■ **EXTRACTED TEXT**
◆ ◆ ◆
It doesn't help anything that half of those graduates will leave for other professions within two years after they complete nursing school. And each departure, hospital officials say, results in about $88,000 in recruitment and training costs.

Wendie Rains wants to slow that exodus from the profession, and she's got 110 helpers in northern Nevada.

Rains, coordinator of a community nurse mentoring program at Truckee Meadows Community College, matches experienced nurses as mentors for TMCC nursing students.

The most important task facing mentors, Rains says, is helping students prepare for the difficult transition from classroom portrayals of a perfect world with clear-cut outcomes to the messier real-life world of nursing.

"You get to the floor where you have six or eight patients, and you do the best you can but it's not the best," she says.

"It plays a huge role in retention."

Savannah Gonsalves, a TMCC nursing student, says her relationship with mentor Mary Lushina, a registered nurse and executive at Employers, a workers compensation carrier in Reno, has opened her eyes to a variety of career possibilities.

"There's a whole world out there for nurses besides direct patient care," says Gonsalves, who is completing the third semester of a four-semester nursing program at TMCC. "I've gotten a lot of insight about the profession."

About half the mentors who volunteer with the TMCC program are hospital nurses. The rest work elsewhere in the community care centers, physician offices, or executive positions.
◆ ◆ ◆
■ **WORK TO COMPLETE**
**a.** Based on the article on nurse mentoring, decide whether each statement agrees with the text. Answer yes or no, and quote the words that settle it.
(i) Every mentor who volunteers with the TMCC program works as a hospital nurse.
(ii) Hospital officials put the cost of each nurse's departure at about $88,000.
(iii) Savannah Gonsalves is in the last semester of her nursing program.
**b.** According to the article on nurse mentoring, why is the move from the classroom to actual nursing work difficult for students? Answer in one to three sentences.
Use only the text above as your source.

■ **ENTRIES PROVIDED**
◆ ◆ ◆
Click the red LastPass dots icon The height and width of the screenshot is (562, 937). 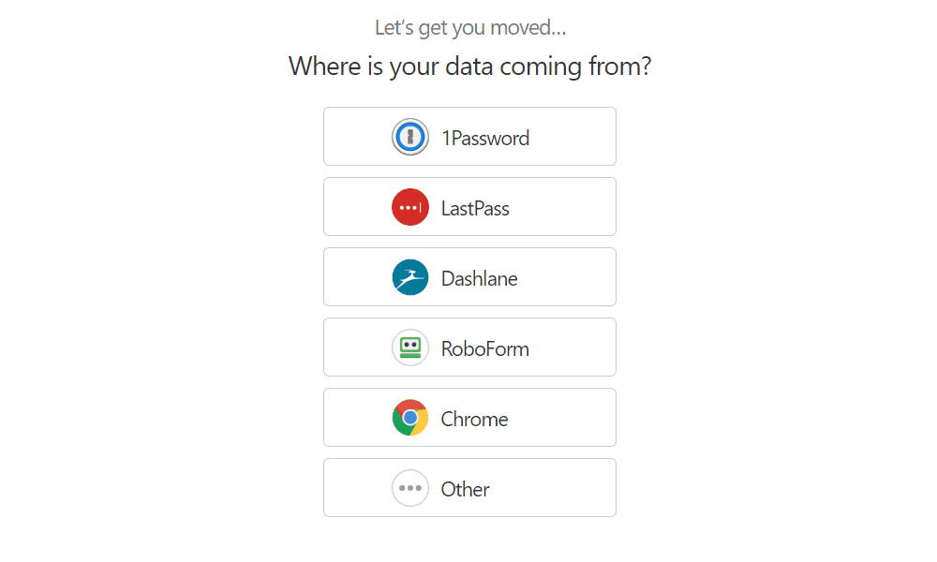(410, 207)
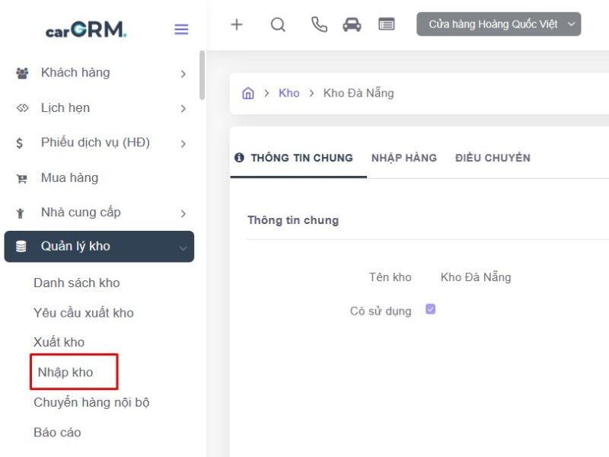
Task: Open the card reader icon beside the car icon
Action: point(386,24)
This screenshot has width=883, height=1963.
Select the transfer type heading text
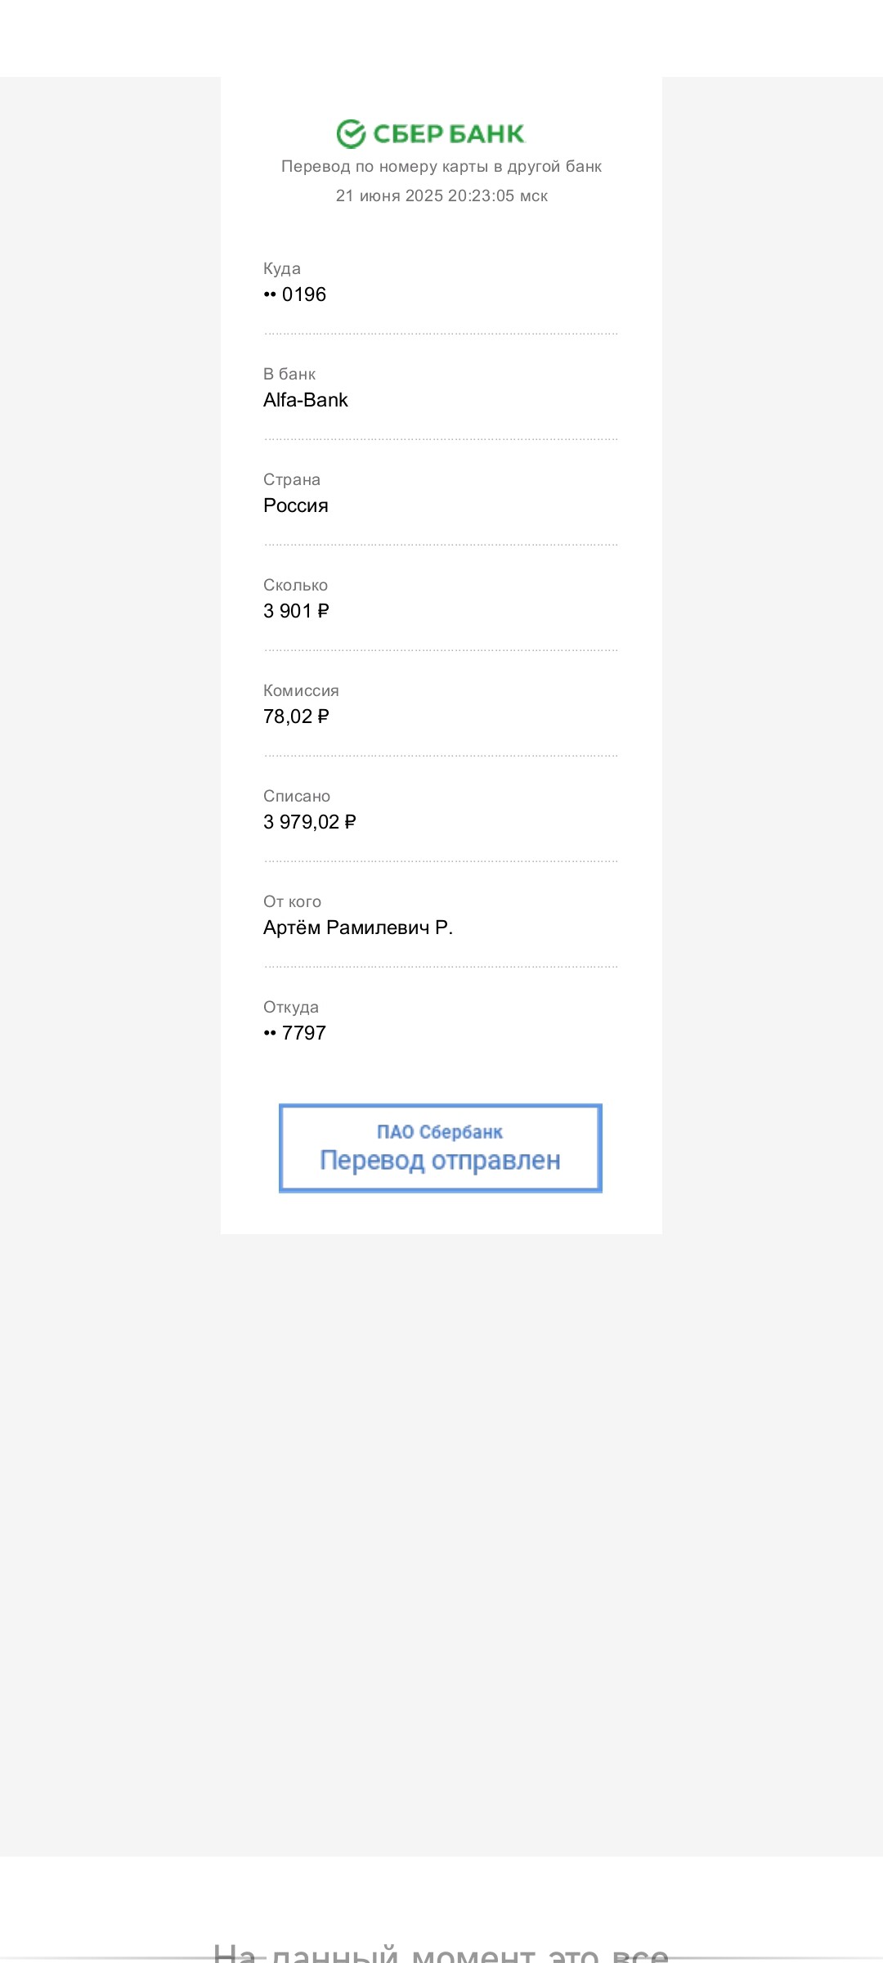[x=442, y=167]
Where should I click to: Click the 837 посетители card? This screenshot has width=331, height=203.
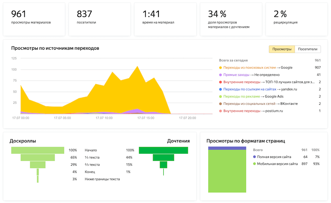click(100, 19)
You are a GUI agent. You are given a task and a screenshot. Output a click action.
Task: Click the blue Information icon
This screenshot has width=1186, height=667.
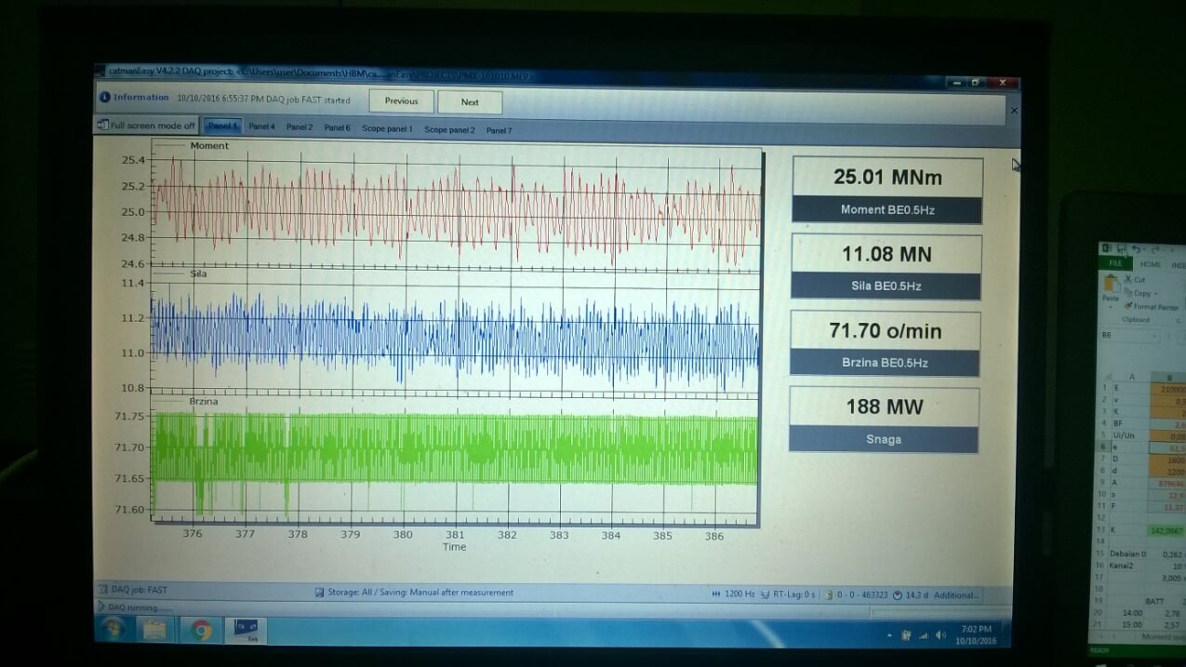[105, 97]
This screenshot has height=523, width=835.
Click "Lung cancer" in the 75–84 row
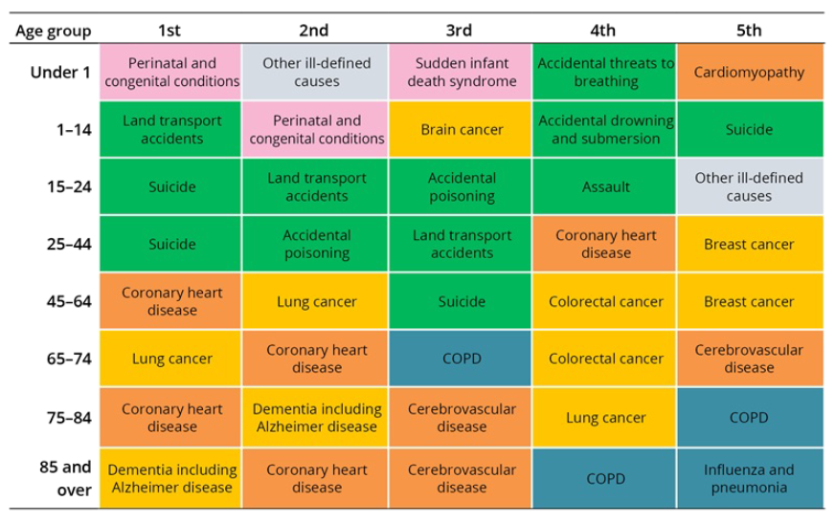click(605, 418)
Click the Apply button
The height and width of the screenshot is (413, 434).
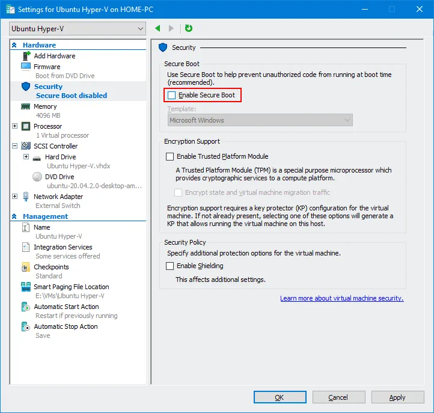[x=397, y=397]
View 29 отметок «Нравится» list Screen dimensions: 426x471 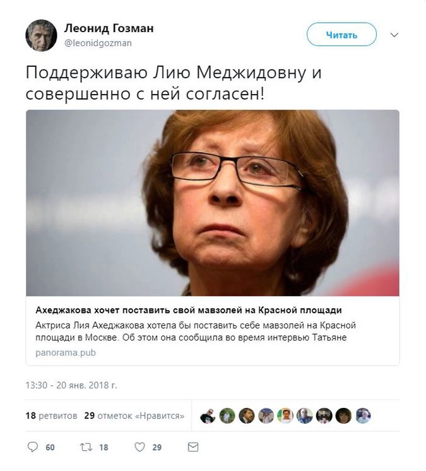pos(134,416)
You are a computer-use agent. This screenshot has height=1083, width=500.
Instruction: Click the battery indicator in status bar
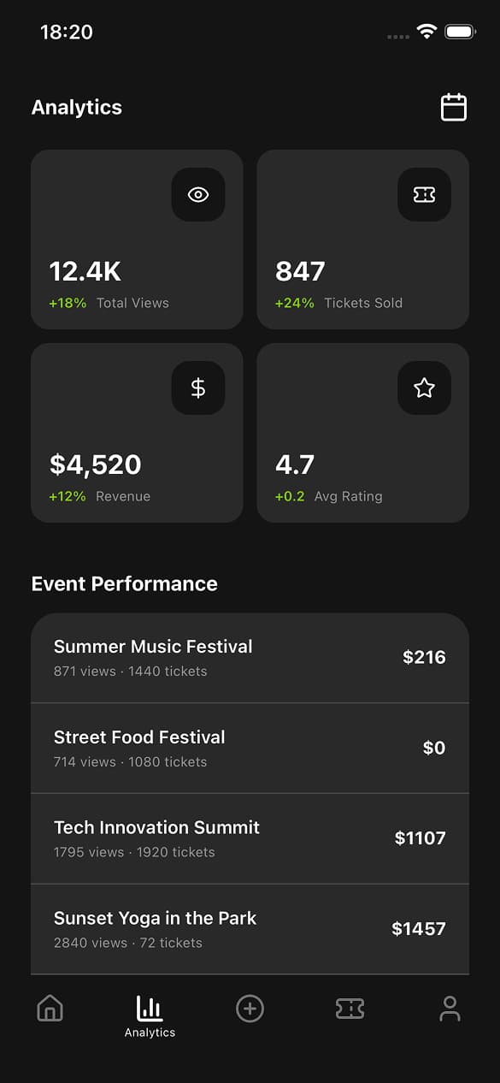pyautogui.click(x=460, y=31)
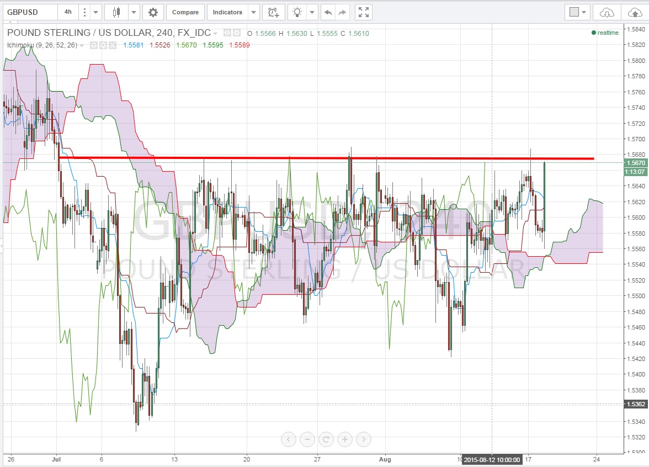The width and height of the screenshot is (649, 467).
Task: Click the lightbulb ideas icon
Action: coord(297,12)
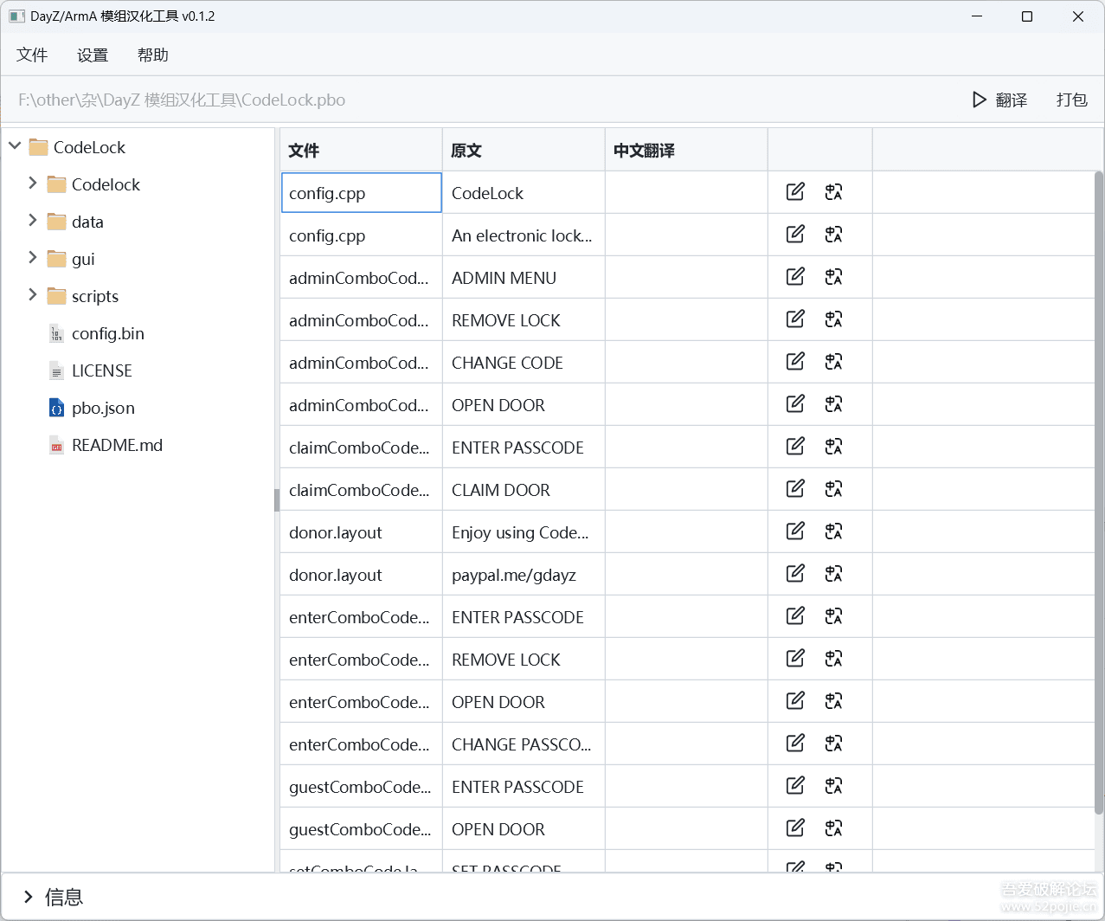The height and width of the screenshot is (921, 1105).
Task: Click edit icon for CHANGE CODE row
Action: 795,362
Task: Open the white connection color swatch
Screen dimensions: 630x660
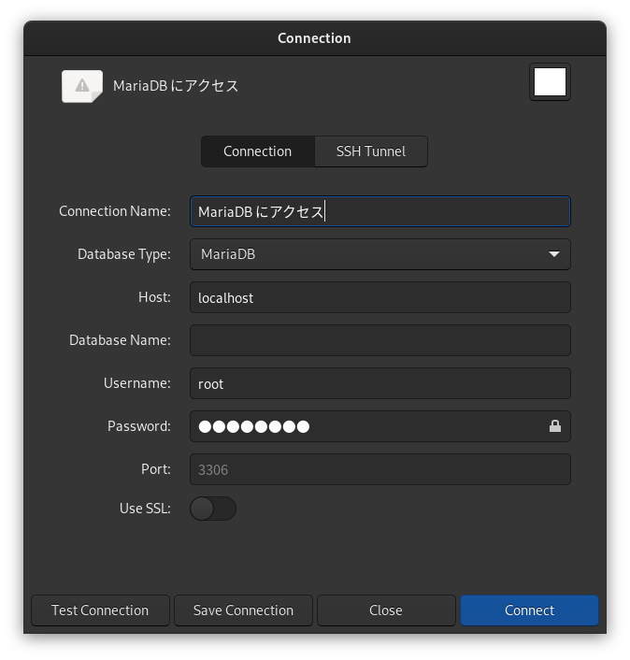Action: click(550, 82)
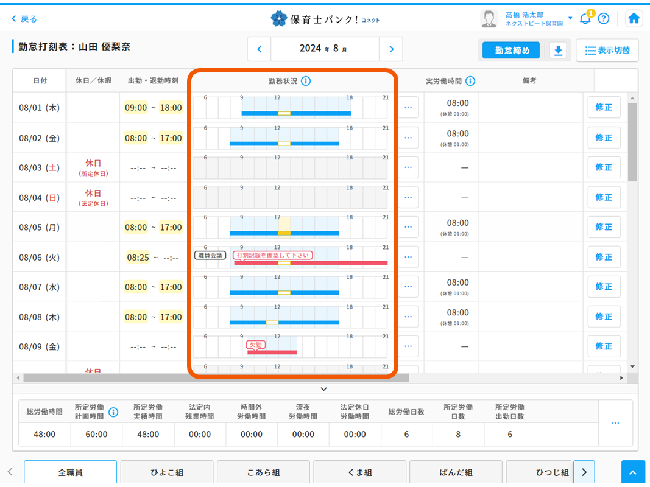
◆ ◆ ◆
■ **SOLUTIONS FOR EACH TASK**
**a.**
(i) No: "About half the mentors who volunteer with the TMCC program are hospital nurses."
(ii) Yes: "each departure, hospital officials say, results in about $88,000 in recruitment and training costs."
(iii) No: "completing the third semester of a four-semester nursing program at TMCC."

**b.** The classroom presents a perfect world with clear-cut outcomes, but real-life nursing is messier. On the floor a nurse may have six or eight patients and, despite doing the best she can, the care is "not the best."